◆ **Work instructions**
Only a number is wanted: how many lines in the records below contain "agent"?

───── Source material ─────

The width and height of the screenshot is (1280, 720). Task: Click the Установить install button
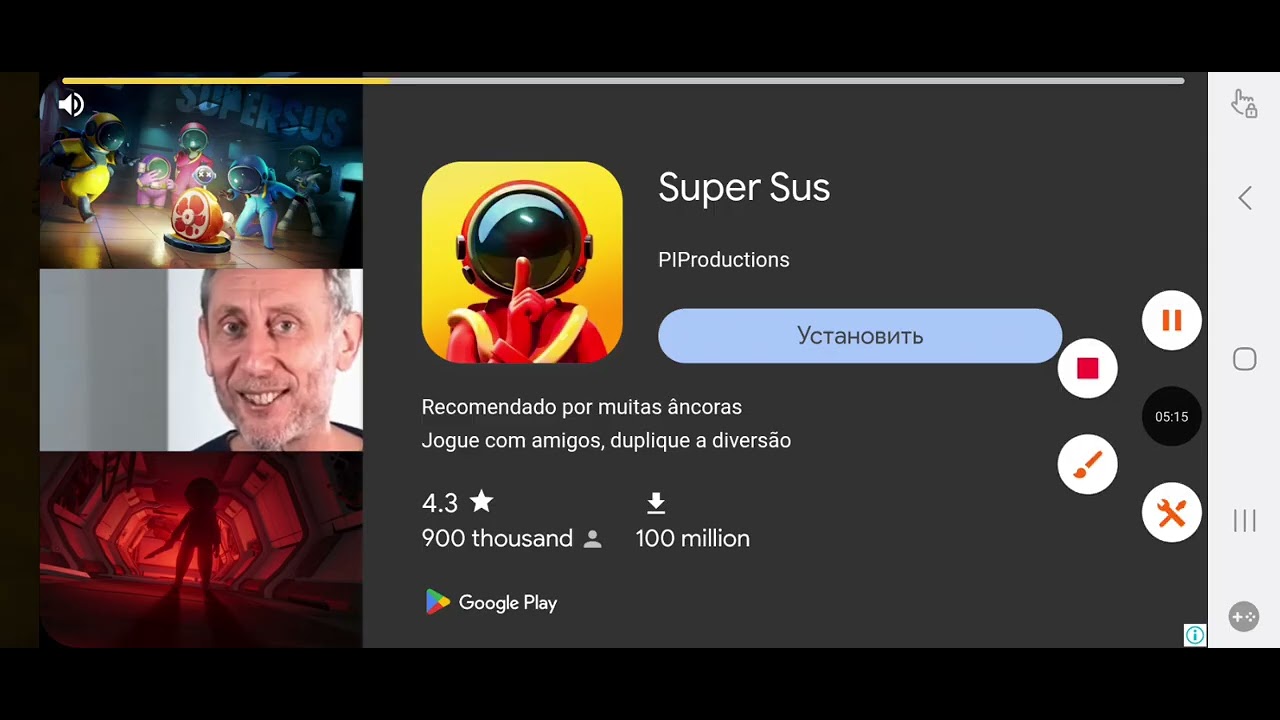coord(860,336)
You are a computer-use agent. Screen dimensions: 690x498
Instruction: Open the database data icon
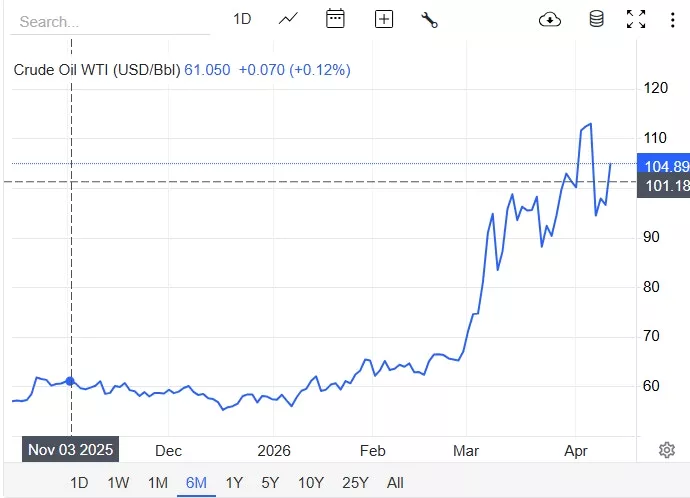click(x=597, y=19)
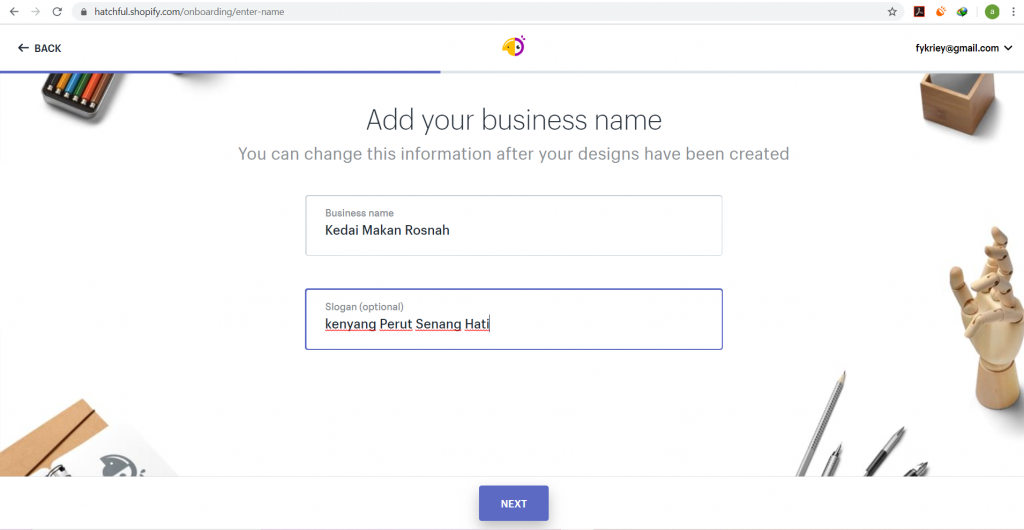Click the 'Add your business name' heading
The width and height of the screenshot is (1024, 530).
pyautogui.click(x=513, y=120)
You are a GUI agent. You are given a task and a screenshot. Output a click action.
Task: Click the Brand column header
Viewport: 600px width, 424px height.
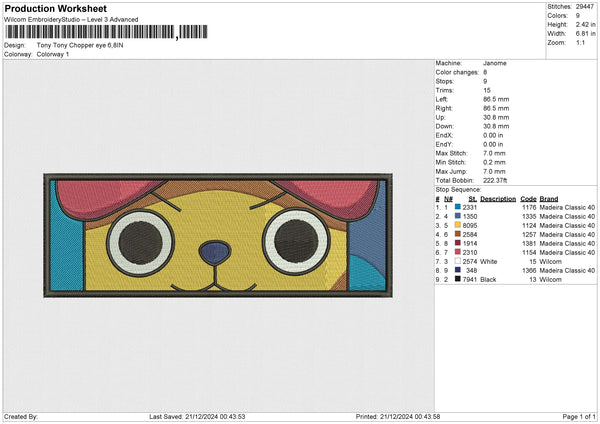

─────

◆ **Result below**
2